The service responds to GET requests to URLs formatted like this:

https://datasets.lsst.io/<org>/<repo>/<gitref>/<filepath>
  • <org> and <repo> map to a GitHub repository: https://github.com/<org>/<repo>.
    (We would whitelist the GitHub organizations that are proxied through the service.)

  • <gitref> is a Git ref, such as a branch, tag, or commit SHA.

  • <filepath> is the path of any file or directory in the Git repository.

Proxying files

When responding to a GET request, the service uses GitHub’s API to download the contents of the file given the URL.

  • If it’s a regular Git-backed file, the service would pass the file directly to the original requestor. For Git-backed files, the service is a simple proxy to GitHub’s API.

  • If it’s a Git LFS-backed file, the service will read the hash from the placeholder file stored in Git at that file positiion. That hash is used to compute a URL in LSST’s Git LFS S3 bucket. The service would pass through those file contents to the original requestor. This functionality is what’s unique to the service.

Directory listings

If the URL points to a directory in the Git repo, rather than a file, the service will return a list of all file URLs contained in that directory.

This allows us to use a tool like wget to download the full contents of a directory.

Compressed directories

Instead of downloading individual files, we might want to download an entire directory as a .tar.gz file. I don’t think the service can make a tarball live during a user request, so instead the service could prepare tarballs ahead of time.

In a Git repositories directory, we could add a .datasets.lsst.io configuration file to indicate that the directory should be downloadable as a tarfile.

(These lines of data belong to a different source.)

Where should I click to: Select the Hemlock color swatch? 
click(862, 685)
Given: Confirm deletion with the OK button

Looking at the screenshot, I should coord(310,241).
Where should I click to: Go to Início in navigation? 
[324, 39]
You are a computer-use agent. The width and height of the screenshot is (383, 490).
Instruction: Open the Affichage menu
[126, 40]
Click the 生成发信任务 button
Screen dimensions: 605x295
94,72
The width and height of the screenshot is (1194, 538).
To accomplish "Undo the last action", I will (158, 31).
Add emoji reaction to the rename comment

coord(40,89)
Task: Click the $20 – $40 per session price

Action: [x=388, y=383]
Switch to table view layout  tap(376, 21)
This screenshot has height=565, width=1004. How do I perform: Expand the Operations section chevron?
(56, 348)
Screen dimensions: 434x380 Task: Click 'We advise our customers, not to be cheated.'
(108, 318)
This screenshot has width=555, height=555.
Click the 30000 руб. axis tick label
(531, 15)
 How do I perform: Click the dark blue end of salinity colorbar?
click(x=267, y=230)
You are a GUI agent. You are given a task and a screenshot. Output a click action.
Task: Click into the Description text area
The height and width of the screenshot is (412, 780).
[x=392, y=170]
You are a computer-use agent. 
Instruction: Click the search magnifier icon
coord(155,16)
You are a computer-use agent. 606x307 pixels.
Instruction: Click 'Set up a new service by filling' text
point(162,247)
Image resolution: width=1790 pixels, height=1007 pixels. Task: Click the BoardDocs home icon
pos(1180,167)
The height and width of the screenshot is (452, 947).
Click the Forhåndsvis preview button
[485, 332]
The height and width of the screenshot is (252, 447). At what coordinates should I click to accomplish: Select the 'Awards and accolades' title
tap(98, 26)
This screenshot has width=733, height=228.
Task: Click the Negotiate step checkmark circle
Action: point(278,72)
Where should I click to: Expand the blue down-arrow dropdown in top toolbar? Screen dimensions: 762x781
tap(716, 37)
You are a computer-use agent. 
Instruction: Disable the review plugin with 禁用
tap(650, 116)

The service recieves webhook events for commits to GitHub repositories and when a commit is made to a repository with .datasets.lsst.io configuration files the service launches a background queue to make a tarball of the designated directories. Those tarballs would be stored in the service’s own S3 bucket, and served to users who make a

GET https://datasets.lsst.io/<org>/<repo>/<gitref>/<directory>.tar.gz

request.


I don’t think any of this service’s functionality is particularly difficult to develop. Compressed directories would be more difficult to implement than the pass-through file poxying but we don’t need compressed directories as an MVP.

[Sorry I’m just getting around to reading this.]

A potentially significant optimization: can you redirect the request to GitHub or S3 rather than passing the file contents through the service?

Yes, that’s a great idea.

I also recently re-worked our Git LFS configuration documentation (https://developer.lsst.io/tools/git_lfs.html) and found out that anonymous configuration is a lot easier than expected. I think I can initially roll out tutorials with Git LFS data packages and work on an HTTP download later.